Finding My Way To Love

Wednesday, May 5, 2010

Simply Lola: In The Meantime




Sunday May 2, 2010 marked the day of grandmothers blessed birthday. She is now seventy-seven years young (lol). On the drive up to Kansas I was out voted by my five year old niece on not watching Tinkerbelle, and decided to read my book “In The Mean Time” by Iyanla Vanzant. I remember reading this book in college but never really understanding what the process of being in the “meantime’ really meant. I find myself drawn back to this book because I need a change in everything (life, scene, you name I need it changed)…lol. I am just not comfortable with were I am anymore. I am clear with what I want in my life but not exactly clear on how to get all of what I want. Most importantly, I am tired of making the same mistakes repeatedly expecting different results. The insanity must STOP! ( deep sigh…tragedy)

The book “In The Mean Time” states that life is formed in the womb, and how we are birth into the world shapes the characteristic and how we deal with life. I never really heard the story of my birth so I asked my mother about her most special day (giving birth to her oldest pride and joy..ME!).My mother knew she wanted me to be a singer. She said she cried a lot. My grandmother said she was very sensitive because she wanted everything just right. Through her pregnancy, she watched what she ate because she didn’t want to gain weight. She knew I was coming the day before I got here so she went to the beauty shop and got a good press and later to the mall to purchased a cute gown. The day of my birth she was in the middle of choir rehearsal and had to be carried to Wesley Hospital (I’m guess I caught the holy ghost and just had to come out…lol). It wasn’t long after she reached the hospital I came out yelling and screaming, there was need for me to be smacked on the butt, I made my known to the world of my arrival. She named me Lola, after my grandmother because she admired my grandmother strength and her determination (not really sure where Natisa came from).

_Task item 1_: Write out the part of the blog post that opens with the words containing "Simply Lola: In" and closes with "( deep sigh…tragedy)", word for word.
_Task item 2_: In the blog post, what was the writer's mother doing on the day of the writer's birth when she had to be carried to the hospital?
The rows can be ignored entirely.

_Extracted information_:
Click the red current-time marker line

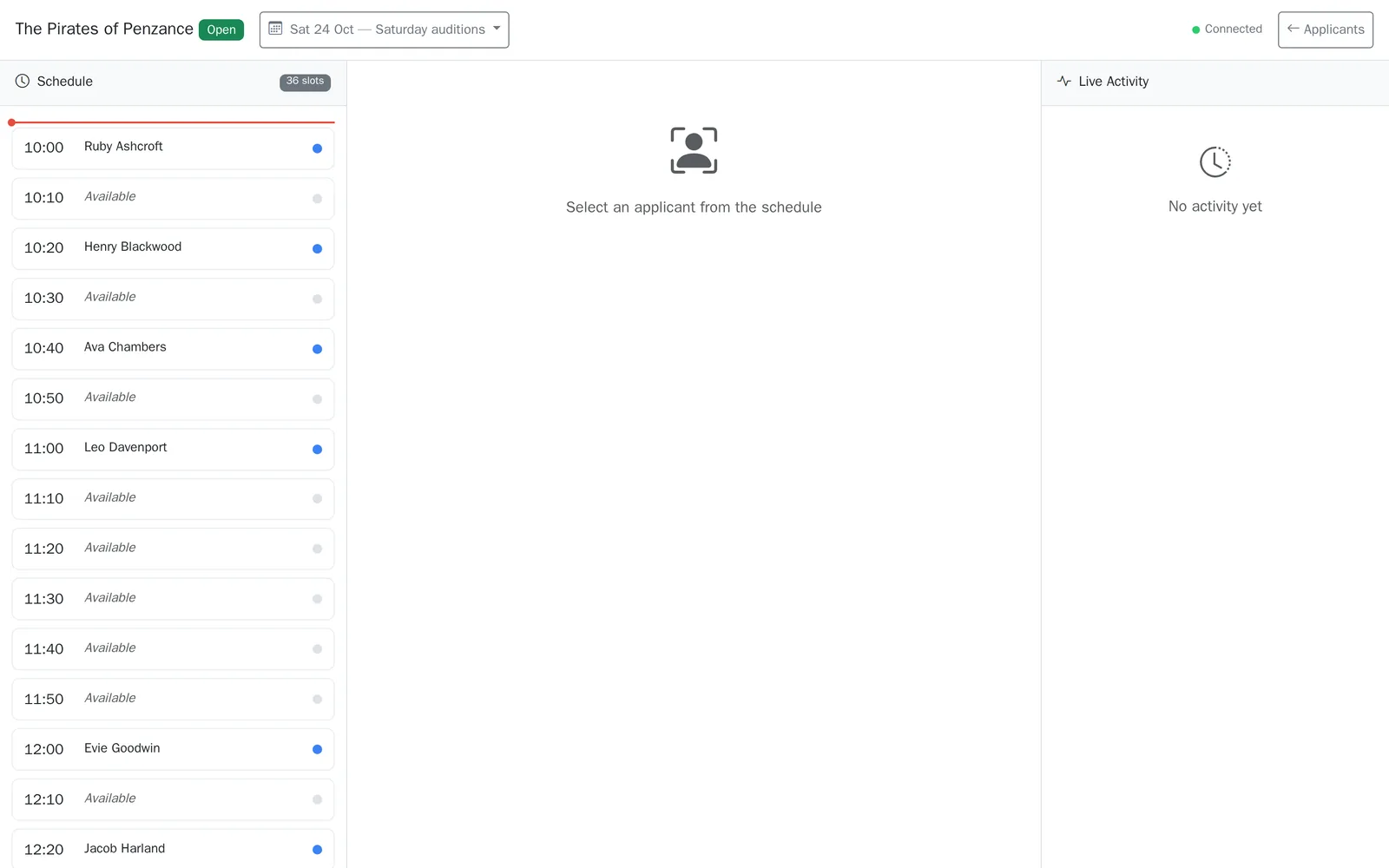(x=172, y=122)
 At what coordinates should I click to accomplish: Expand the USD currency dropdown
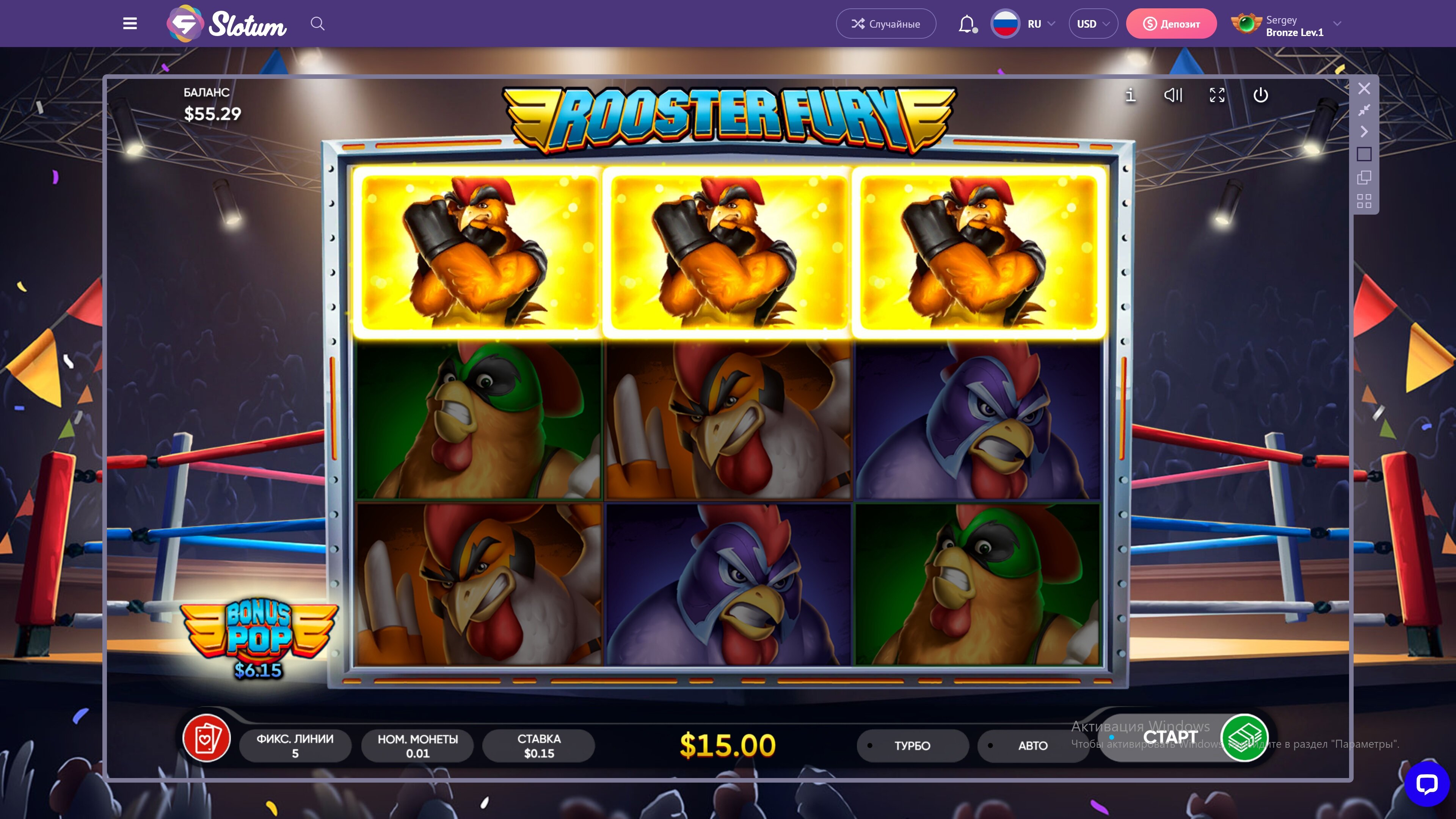(1093, 24)
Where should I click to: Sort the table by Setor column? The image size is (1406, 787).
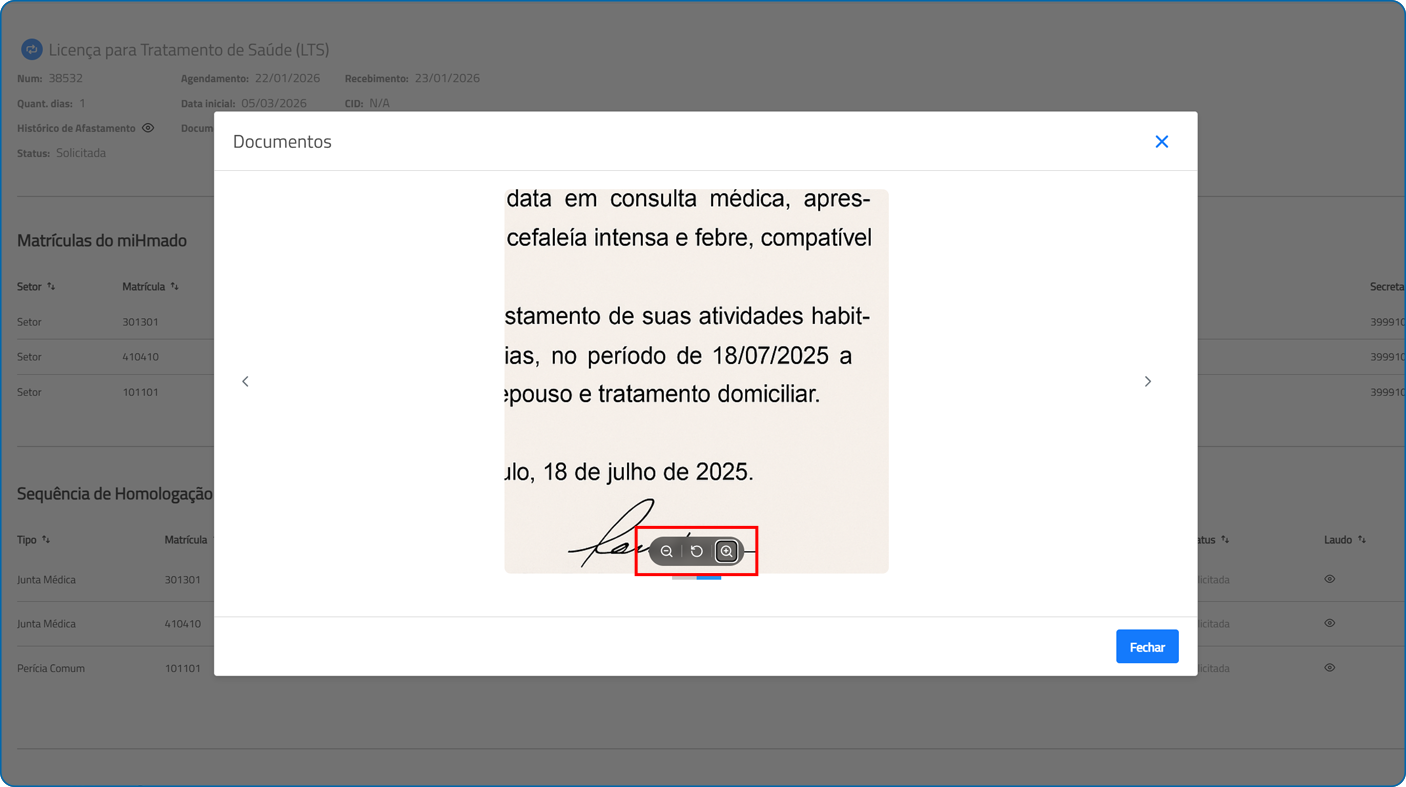click(x=51, y=287)
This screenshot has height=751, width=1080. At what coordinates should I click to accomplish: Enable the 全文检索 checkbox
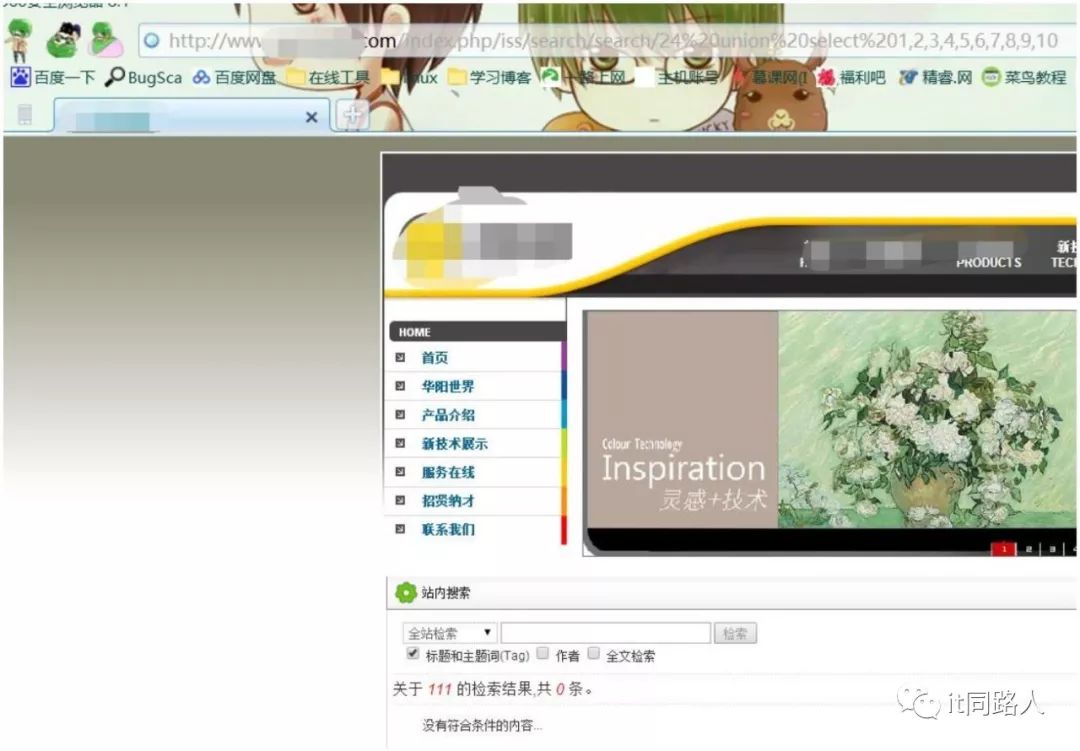[594, 653]
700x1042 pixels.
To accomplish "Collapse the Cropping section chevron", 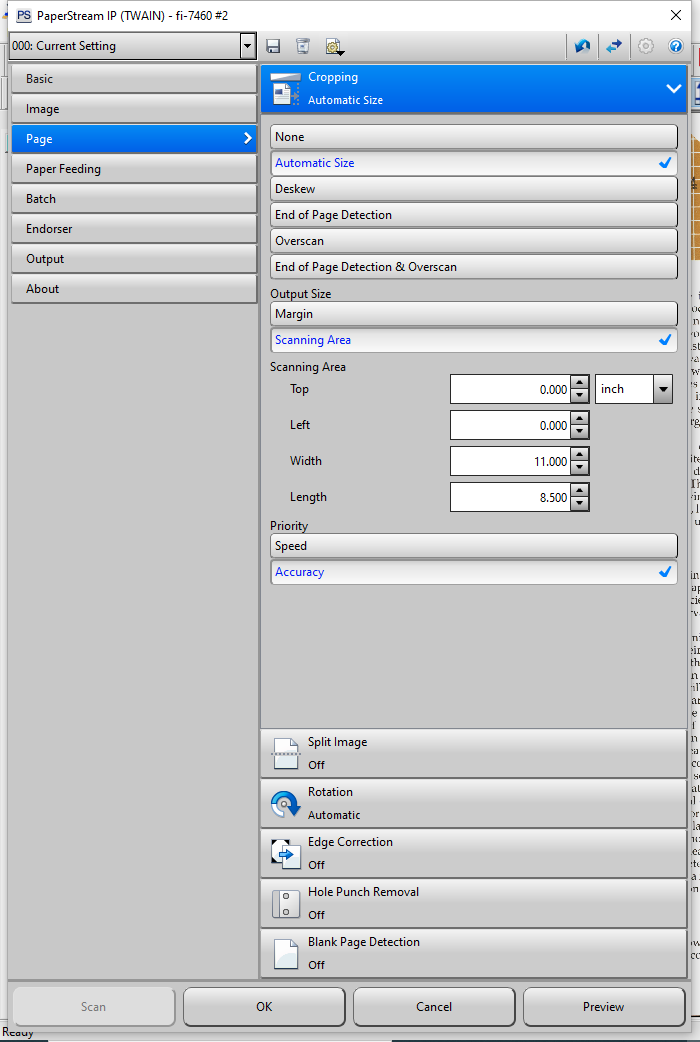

_Task result 1_:
Simply Lola: In The Meantime




Sunday May 2, 2010 marked the day of grandmothers blessed birthday. She is now seventy-seven years young (lol). On the drive up to Kansas I was out voted by my five year old niece on not watching Tinkerbelle, and decided to read my book “In The Mean Time” by Iyanla Vanzant. I remember reading this book in college but never really understanding what the process of being in the “meantime’ really meant. I find myself drawn back to this book because I need a change in everything (life, scene, you name I need it changed)…lol. I am just not comfortable with were I am anymore. I am clear with what I want in my life but not exactly clear on how to get all of what I want. Most importantly, I am tired of making the same mistakes repeatedly expecting different results. The insanity must STOP! ( deep sigh…tragedy)

_Task result 2_: She was in the middle of choir rehearsal.